Six Blind Men
I have a little story to tell, its about a parable that I call Six Blind Men. I try very hard to keep my way out of politics and public news type topics. Not because I don’t have an opinion on them, but because I don’t think shouting those opinions is the most helpful way to approach the topics. The world needs less shouters and more listeners. I strive to be a listener. But something has been on my heart and mind recently that I feel compelled to share. I hope you stick with me through the end of this, I promise to keep it as brief as possible.
When I was younger (I won’t say young because I still feel young), I came across a parable that has stuck with me since. To be honest I don’t recall how old I was, if I read it or a teacher read it to a class I was in, all that stuck with me was the story and the lesson from it. It is Indian in origin, thought I didn’t know it at the time. And it originated sometime around 500 BCE. I had to look it up to make sure I got the key details of the parable itself correct, but there are many versions of it. So here we go.
Six blind men wandering around a town, and as they do so they are reaching out to touch things in a market. One of them says “oh I think this is a snake” another reaches out and says “no, I think its a kind of fan”. The third man claims it is a pillar or a tree trunk. The fourth says its a wall. The fifth a rope. And the sixth says he has found a spear. They all start arguing over the thing that they are all touching, shouting at one another calling each other stupid. Violence erupts. Someone notices the scuffle and comes over to help the upset group of friends and laughs. He tells them they are all touching an elephant. The man that thought it was a snake had been touching its trunk. The man who thought he was touching a fan, was actually touching the elephants ear. The pillar was actually its leg, the wall was in fact the animals side, the rope was its tail and the spear its tusk.

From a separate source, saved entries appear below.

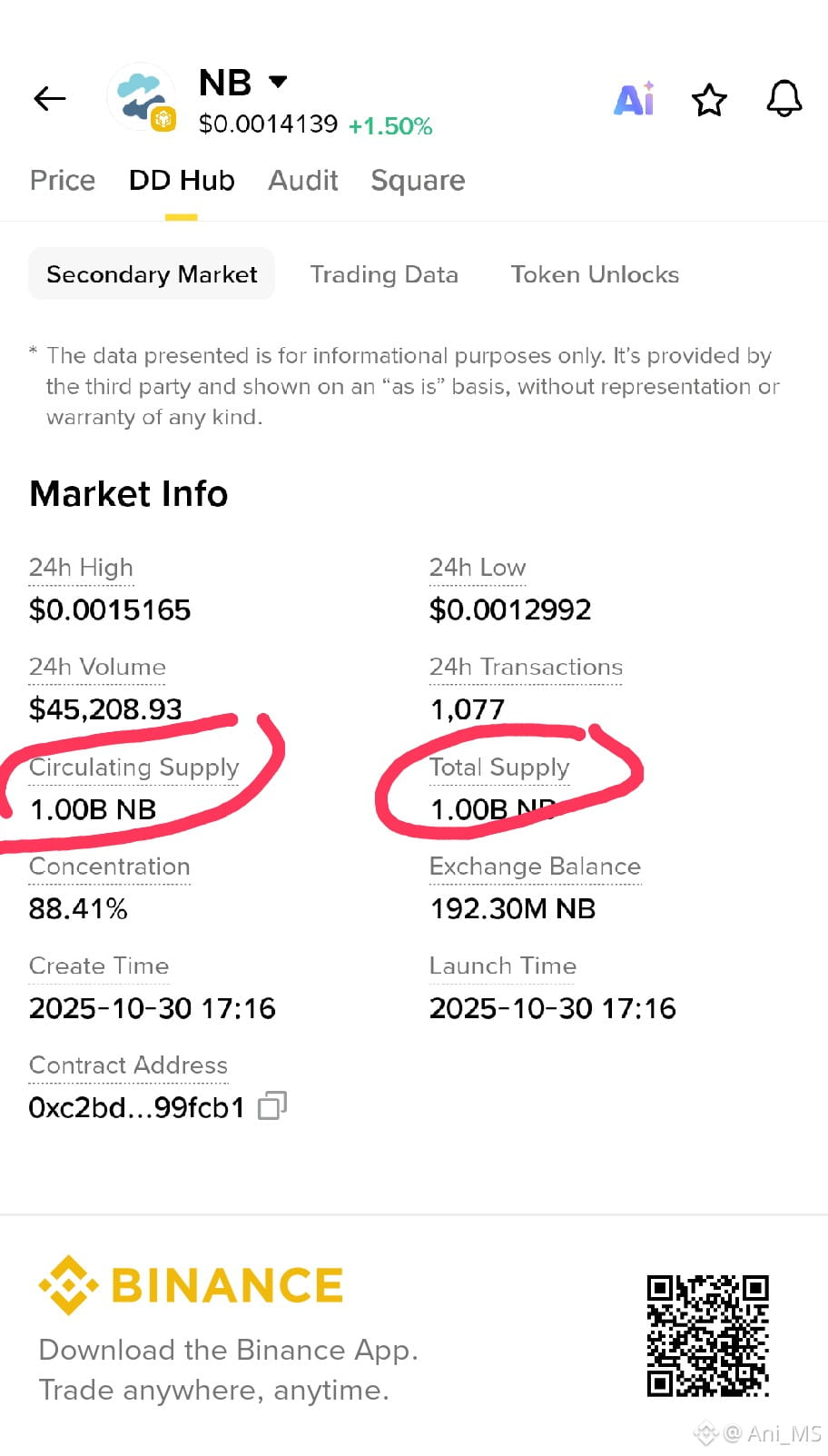Tap the Concentration label for details
This screenshot has height=1456, width=828.
tap(110, 867)
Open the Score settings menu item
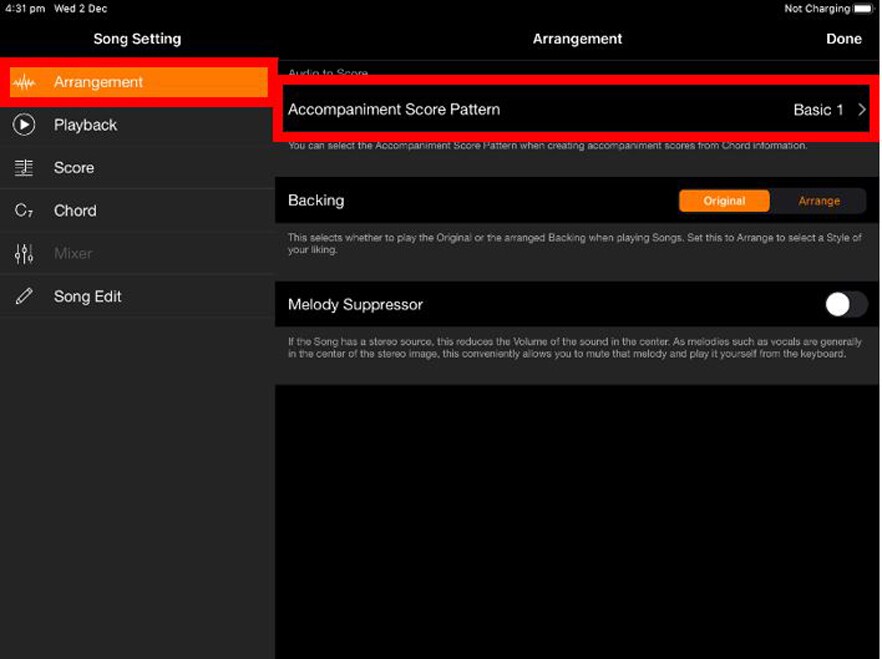The width and height of the screenshot is (882, 659). pos(74,168)
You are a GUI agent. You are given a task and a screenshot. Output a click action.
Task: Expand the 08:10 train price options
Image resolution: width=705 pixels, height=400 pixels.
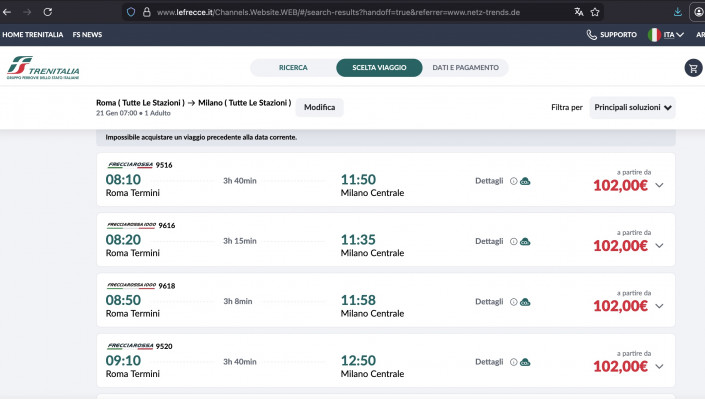click(659, 185)
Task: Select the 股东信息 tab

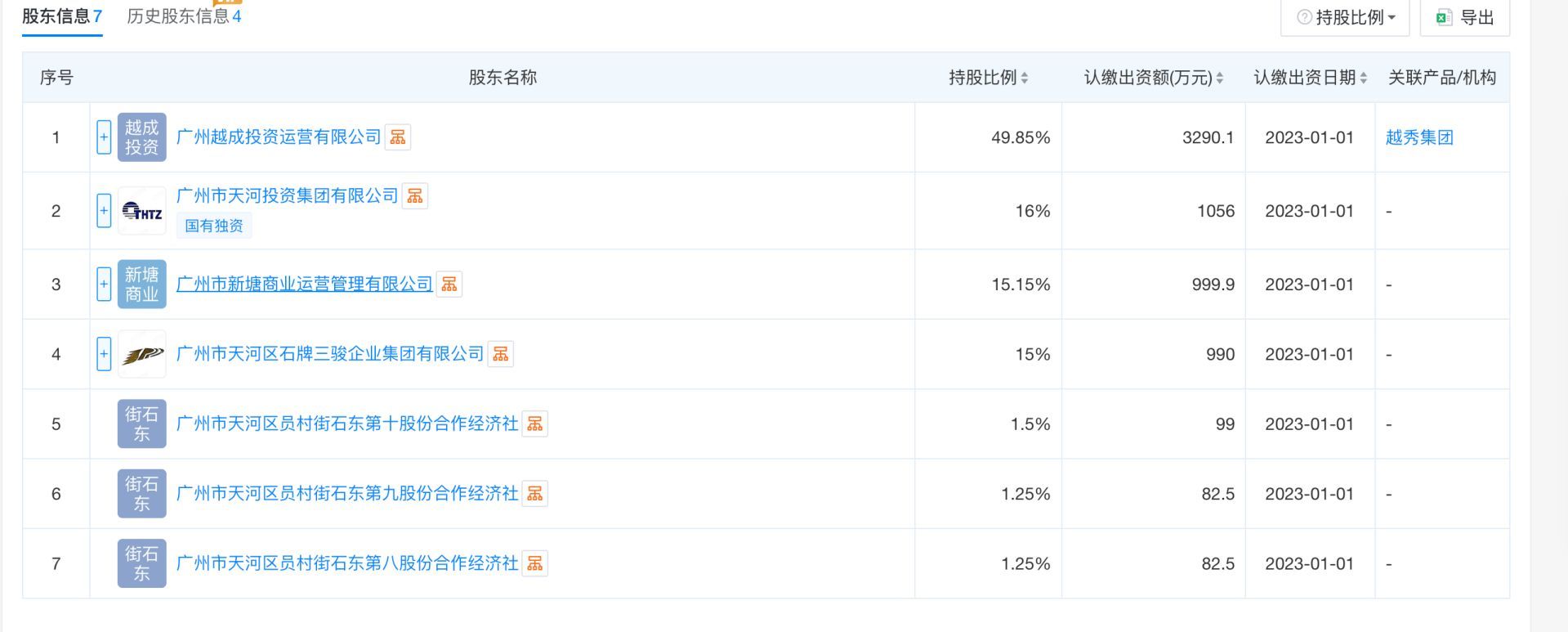Action: point(62,16)
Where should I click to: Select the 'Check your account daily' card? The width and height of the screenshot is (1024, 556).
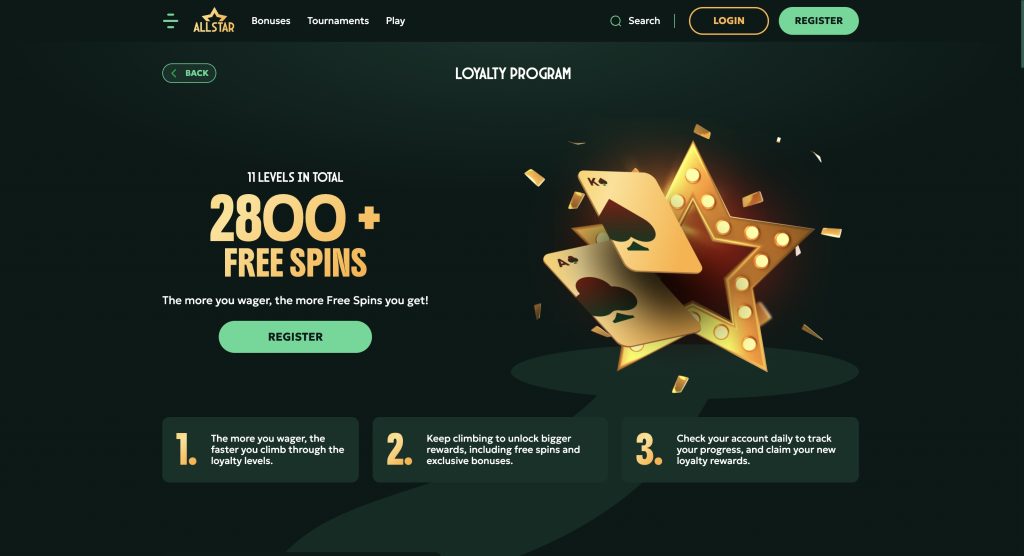tap(740, 450)
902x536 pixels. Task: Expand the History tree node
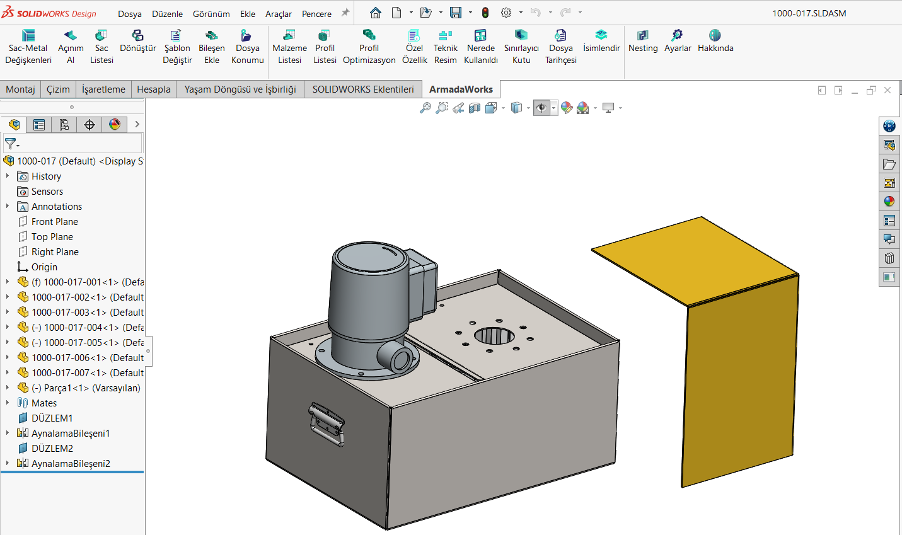[x=8, y=176]
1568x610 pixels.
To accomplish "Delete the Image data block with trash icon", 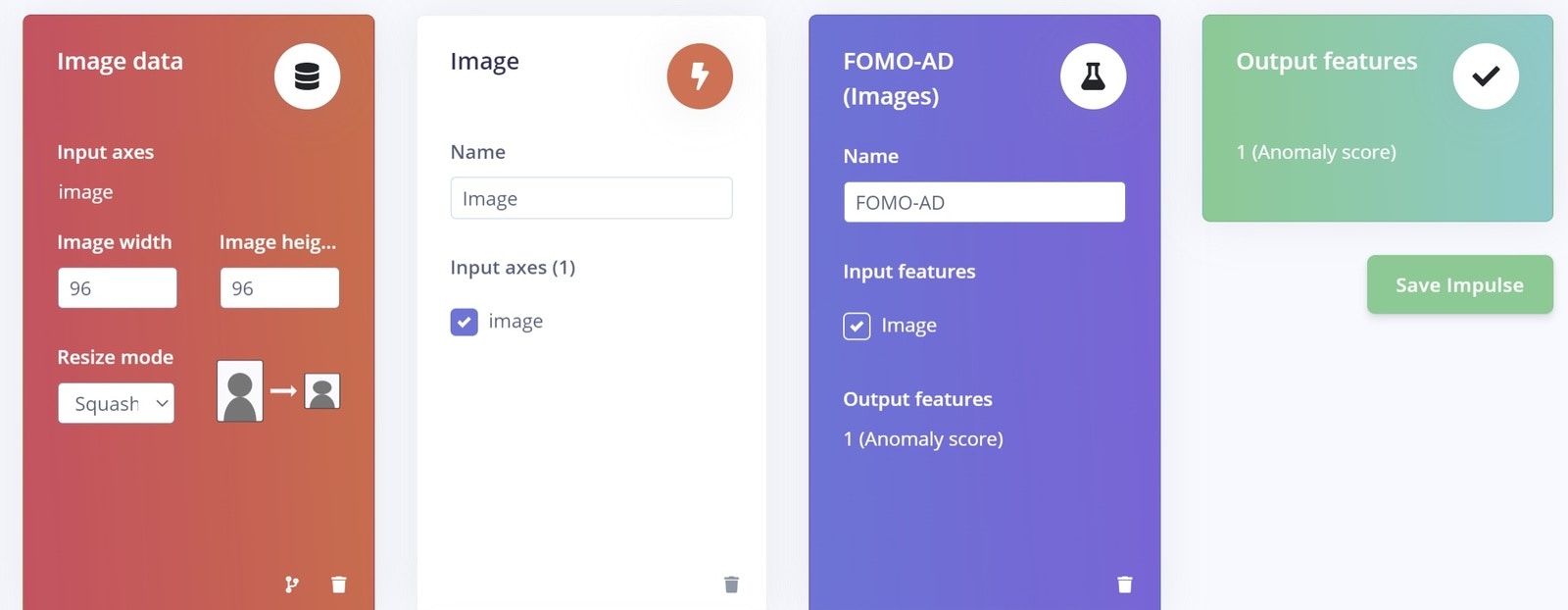I will tap(339, 585).
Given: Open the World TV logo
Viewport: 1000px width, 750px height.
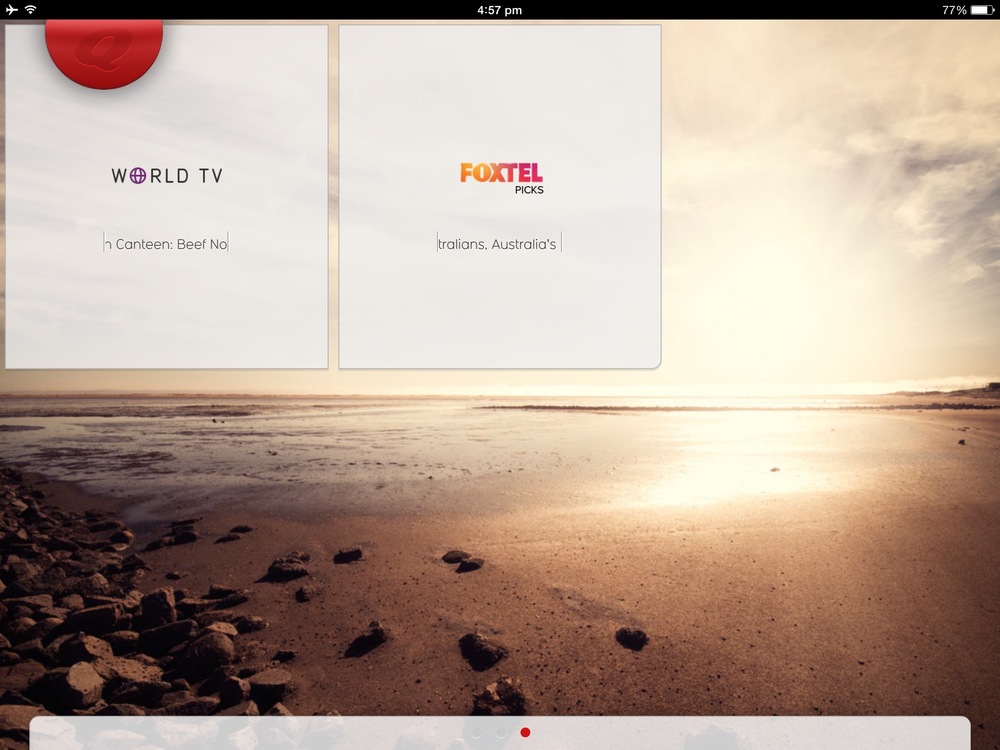Looking at the screenshot, I should click(167, 176).
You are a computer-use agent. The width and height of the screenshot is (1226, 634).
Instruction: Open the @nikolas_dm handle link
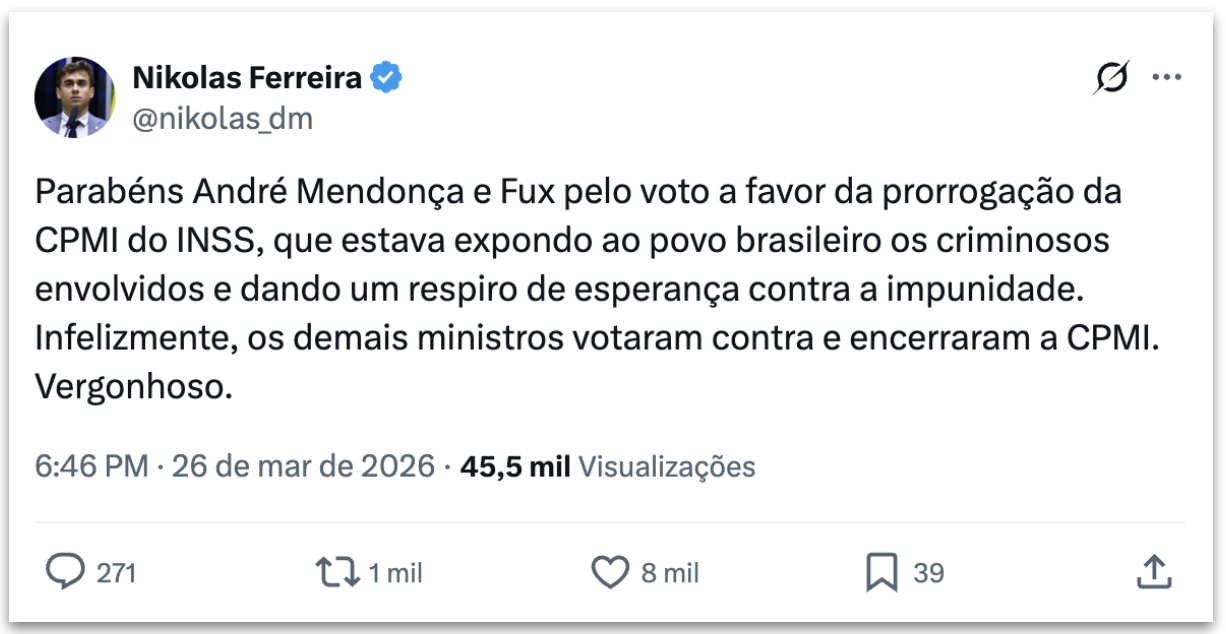[x=222, y=119]
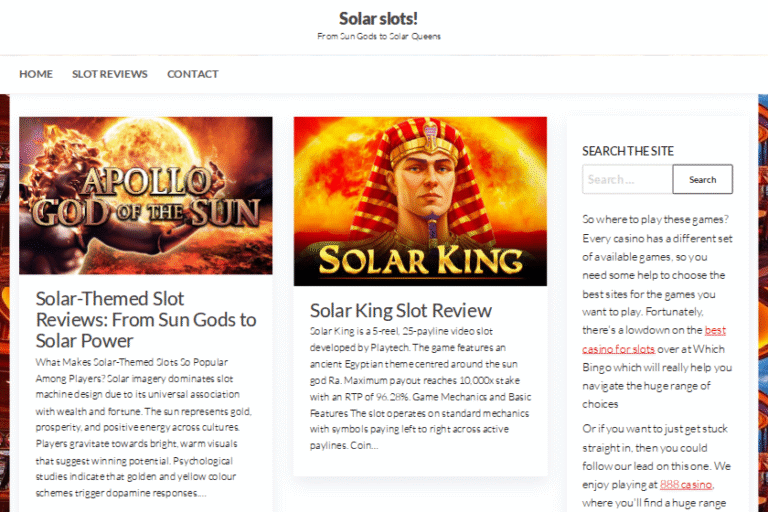Click the SEARCH THE SITE sidebar heading
This screenshot has width=768, height=512.
click(x=628, y=151)
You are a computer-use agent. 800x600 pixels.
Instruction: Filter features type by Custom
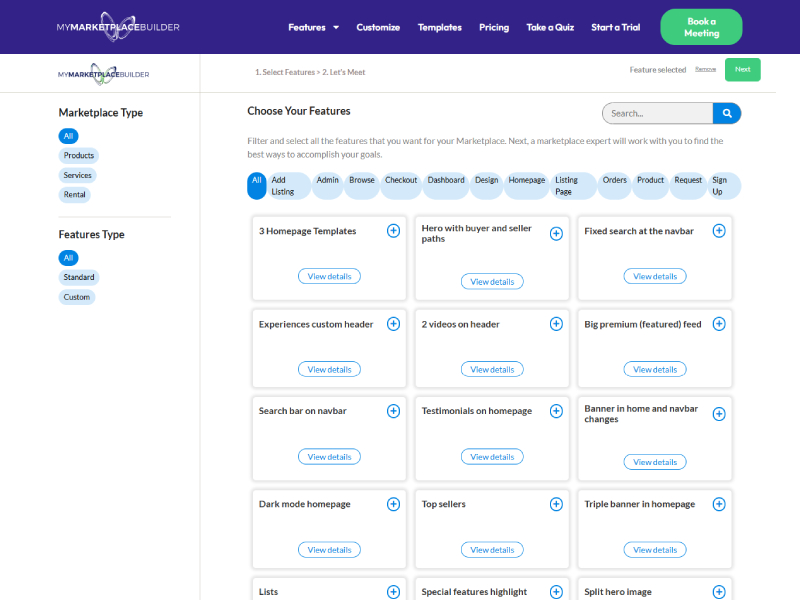coord(77,297)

Everyone’s perception of reality is built upon the foundation of their lifetime of collective experiences. Every single person you come in contact with in this world is operating with a different set of information than you are. Does that make them stupid? Does that make you stupid?
It is incredibly hard to set ones collective experiences aside and see something from another persons point of view. It is so hard in fact that our brains protect ourselves from this by filtering out and dismissing information that doesn’t jive with the information we already have. This is called cognitive dissonance. Its real and everyone has experienced it. And while this is a brilliant survival mechanism “a berry that looked very much like that killed Sam last week so many I shouldn’t eat this one”, it limits our ability to connect and have useful respectful discourse with people who hold different beliefs than us. And who are these people who hold different beliefs than us? Just another human being, so similar to you it would probably make you breathless, but with a lifetime of different information driving their reality. Maybe their Sam didn’t die from that berry last week because he cooked them first. Doesn’t mean he is wrong, just means he knows something you don’t.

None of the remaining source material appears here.